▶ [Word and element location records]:

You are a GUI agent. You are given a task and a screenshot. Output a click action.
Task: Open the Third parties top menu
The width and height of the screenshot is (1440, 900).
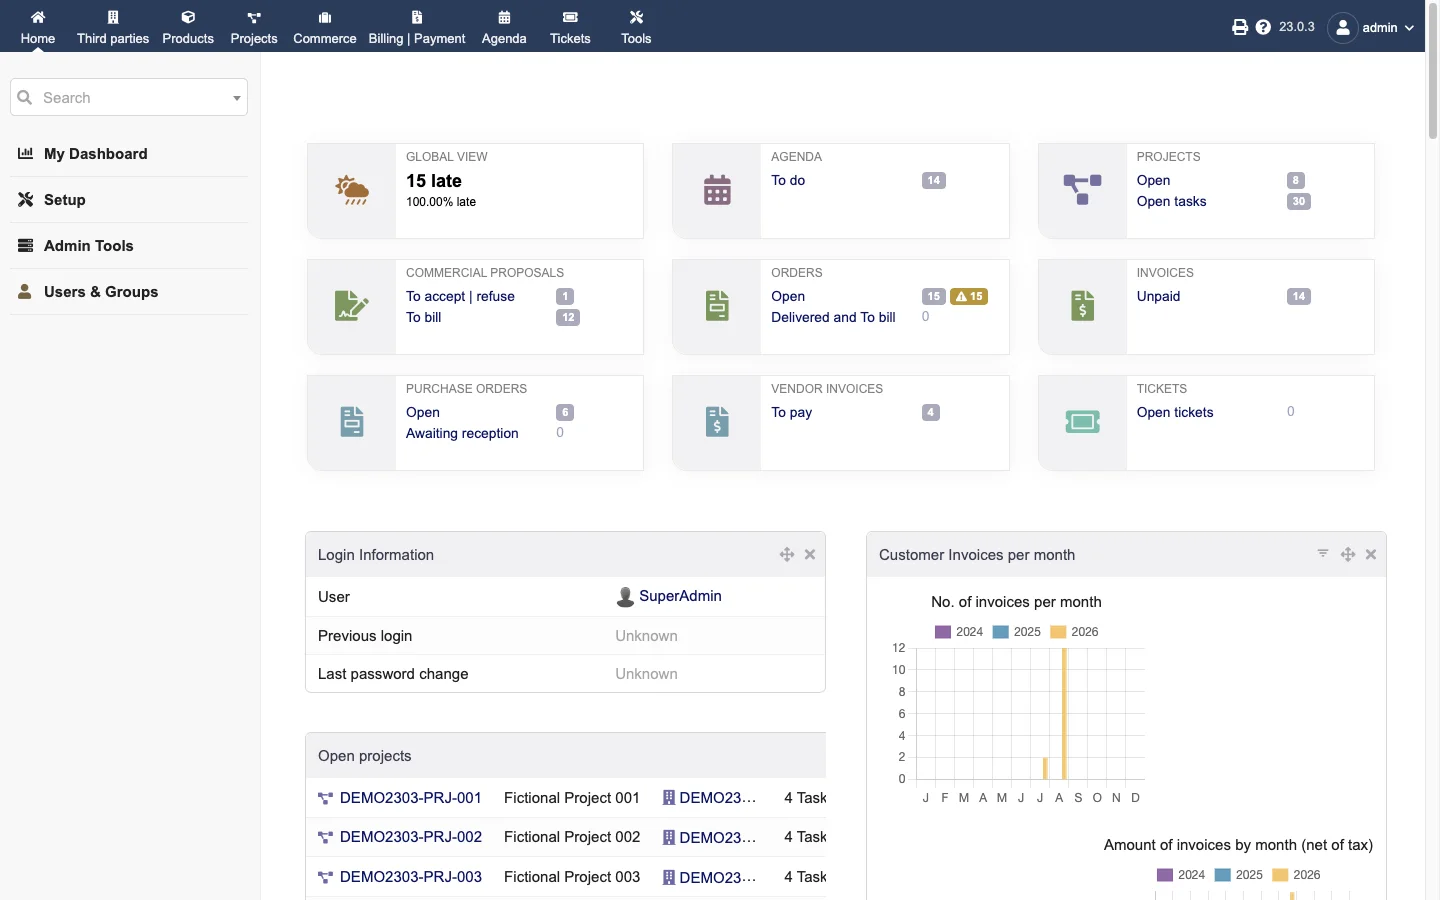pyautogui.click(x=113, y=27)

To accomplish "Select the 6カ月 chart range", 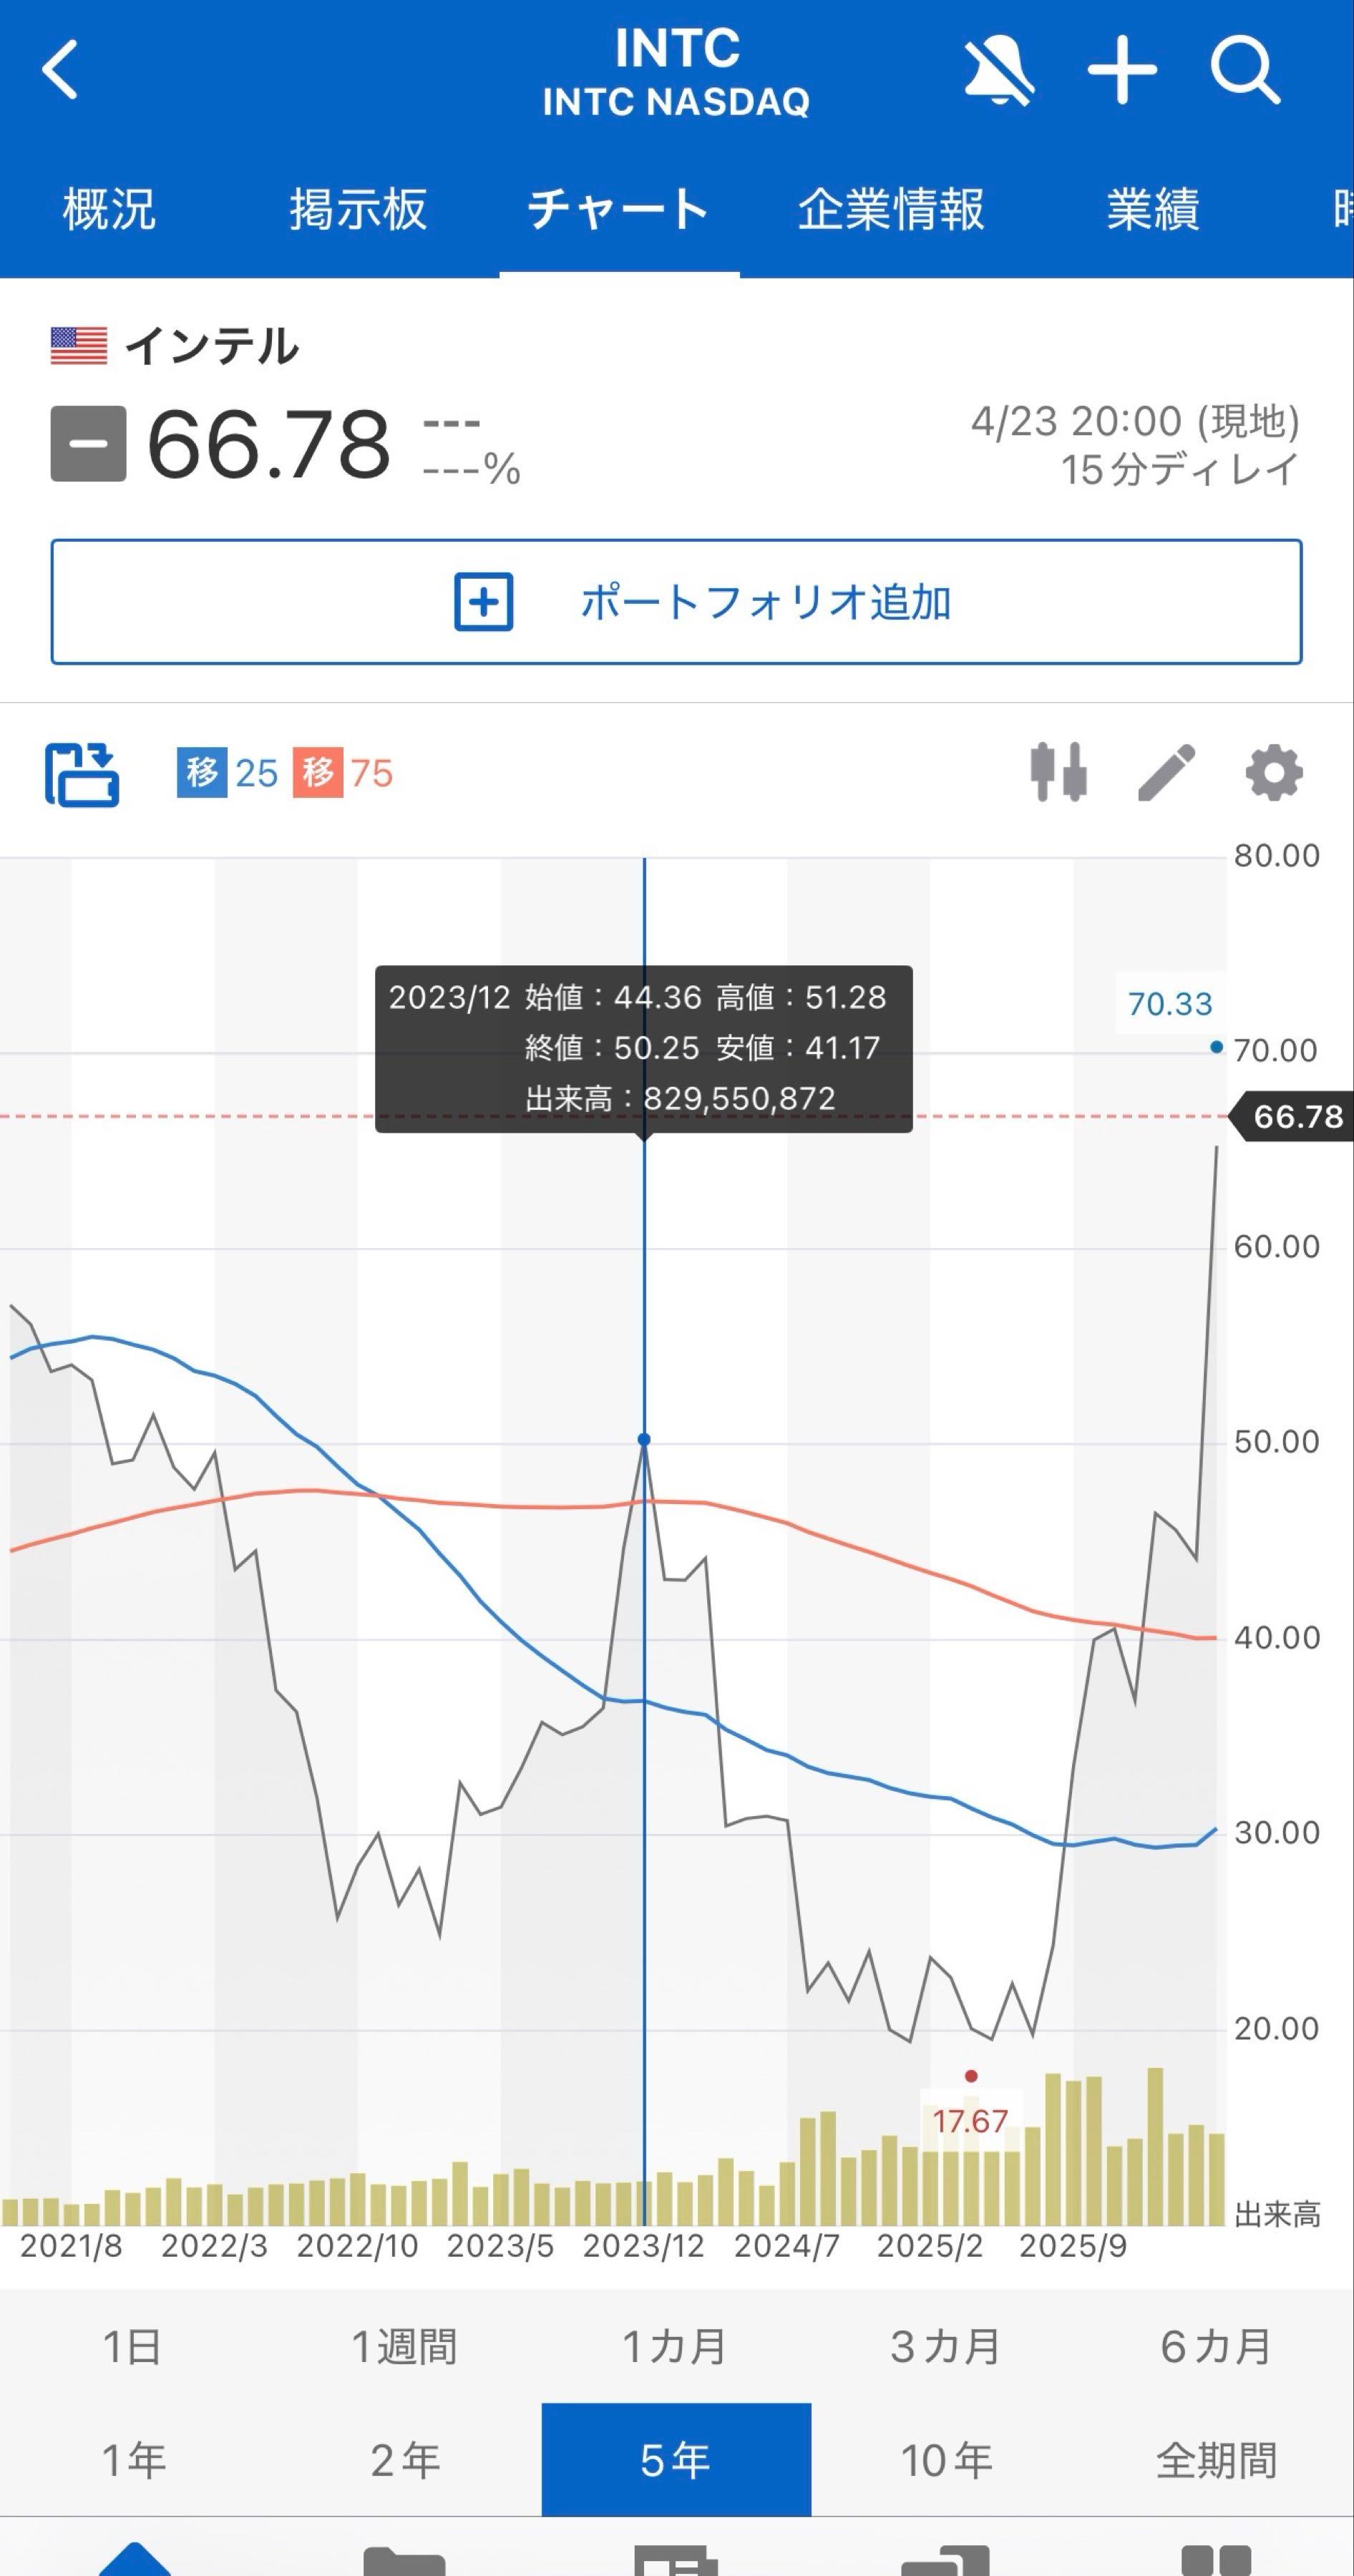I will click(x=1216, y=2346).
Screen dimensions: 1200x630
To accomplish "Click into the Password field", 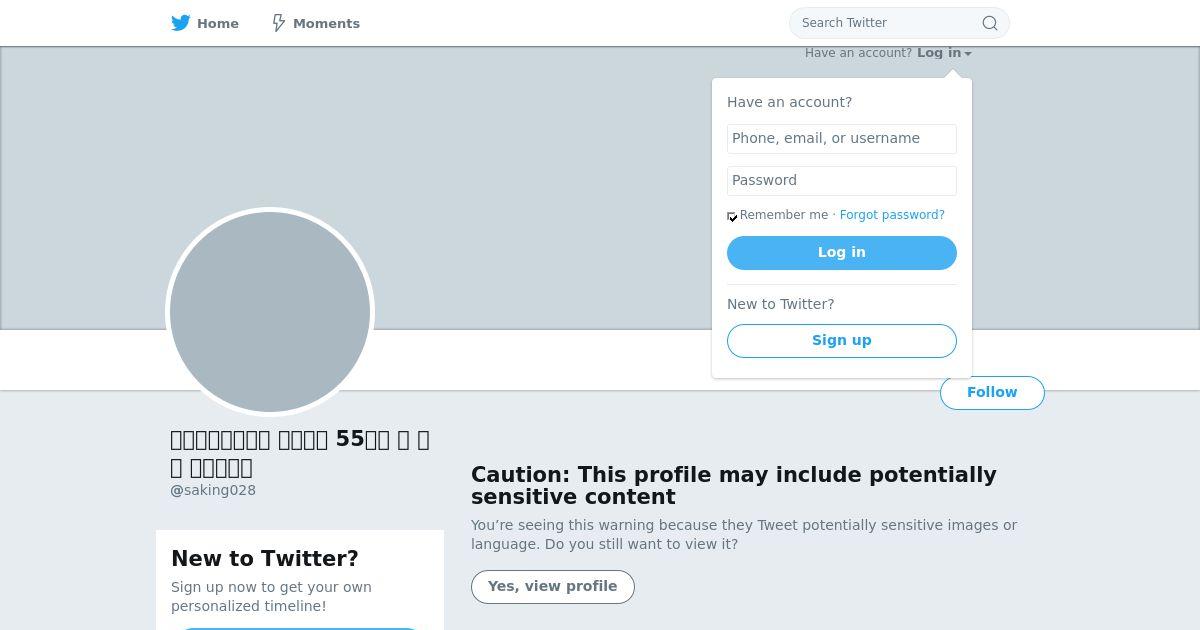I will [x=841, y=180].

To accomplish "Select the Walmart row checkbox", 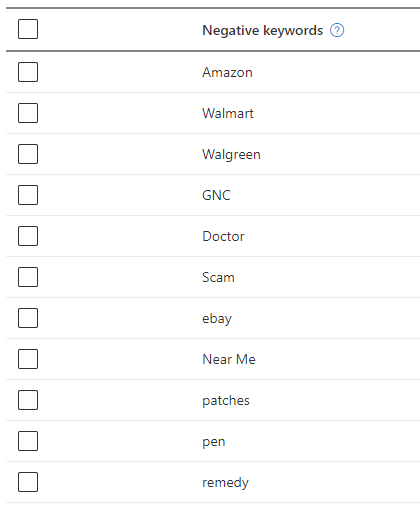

▶ [The task]:
Can you repeat the rows from their very start through the line that contains "pyautogui.click(x=113, y=27)", including that line and leaving the pictures out?

▶ [The output]:
You are a GUI agent. You are given a task and a screenshot. Output a click action.
Task: Open the Third parties top menu
The width and height of the screenshot is (1440, 900).
pyautogui.click(x=113, y=27)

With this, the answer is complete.